Stan Gloss: Why is clinical data a problem?

Matthew Trunnell: There's traditionally been a pretty big gap between the research side and the clinical side. There's great interest in bringing those areas closer together and building a more “learning health system.” And this is why the position of Chief Research Information Officer was created to try to bridge those two domains. The challenge is that as a data producer, the health system sees very little value in participating in a broader ecosystem. That's a general statement, but hospital leadership is focused on business metrics on a five-year horizon, and there hasn't been sufficient demonstration of a learning health system.

Some are starting to see opportunities with Google and others to look at their data as an alternative source of revenue. And that's of direct interest to the hospital leadership. Hospitals are crazy businesses with razor thin margins, so if they can find novel sources of revenue, that's a win. When a group like Google says, “Give us your data, we'll do other work on it. You don't have to do any extra work. Just give it to us and we'll give you some money,” that's appealing to some. I believe that until the hospital systems in healthcare enterprises get better about data, we are going to be hampered in our ability to drive all of the great advances on the research side into the clinical side.

Stan Gloss: I’d contend that the Coronavirus infection rate is a prime demonstration of the gap between research and clinical.

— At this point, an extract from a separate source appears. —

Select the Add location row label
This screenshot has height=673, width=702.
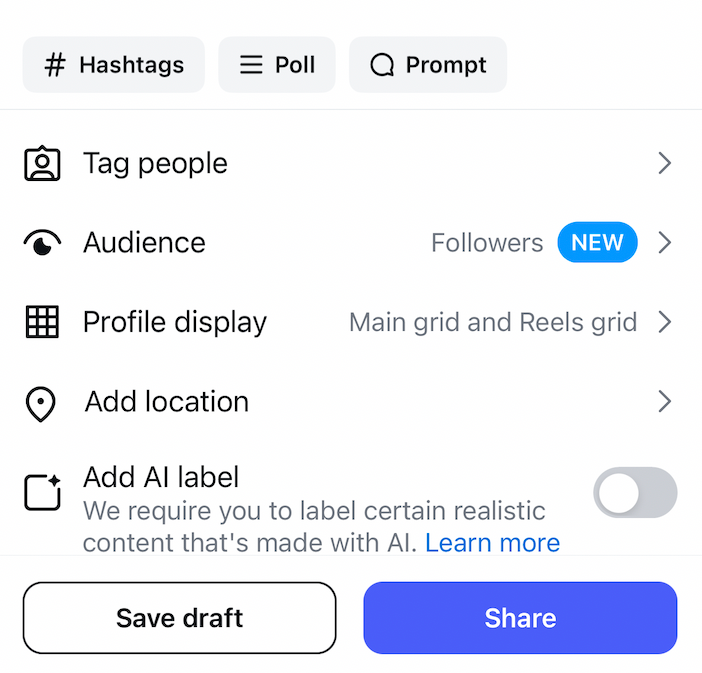(167, 402)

Matthew Trunnell: I would argue that too. Trevor Bedford, who is at Fred Hutch and has been leading covid-19 analysis efforts since the first deaths here, has become a statistical spokesperson for coronavirus. He was already relatively geared up because this is second year of the Seattle Flu Study, an effort to study the propagation and mutation of flu virus. All of the analysis pipelines, sequencing, and sample collection is already in place, which is great.

But we still don't have any of the clinical data. How can we expand beyond our local health system to be pulling in the data we need from all of the other Seattle healthcare systems? And that's a big problem.

Healthcare data is the prime example of data that was not collected for secondary use, right? You collect data in a clinical setting for the sole purpose of treating that patient and that's reasonable. That's the mission of the health system. Apart from efforts around quality improvement, there's very little systematic reuse of those data and I think that's a huge opportunity. That's one of the areas that I'm pretty excited about.

Stan Gloss: So we have researchers and clinicians that work on one question or patient as a time rather than thinking holistically?

Matthew Trunnell: I think that's true and that's not an unreasonable research approach. The thing that we really haven't seen come to penetrate healthcare and life sciences is this so called fourth paradigm of science, which is data-driven hypothesis generation. And I think it will have big impact, but you have to have the data in order to do it and it's a really interesting challenge to try to talk to an ethics review board about the value of data-driven discovery when our whole system of human subjects research is focused protecting individuals. Data-driven discovery is a really hard sell.

Stan Gloss: If you could look back 15 years and advise yourself with the knowledge that you have now, what advice would you give yourself?

Matthew Trunnell: Good question. I think 15 years ago I wasn't thinking data. I was thinking storage. I was thinking of data as nothing more than a collection of objects and I didn't care what the objects were, and if I had been on this data bandwagon 15 years ago, I think I could have had more impact. Certainly we would have gotten the Broad to a place closer to where it is now much sooner.

Stan Gloss: Right, I know. It's kind of like back then people thought of data as grains of sand and it's almost like we have to change the perception of piece of data is actually a seed and not sand. It's something that with nurturing could actually grow into something.

Matthew Trunnell: Yeah, I like that.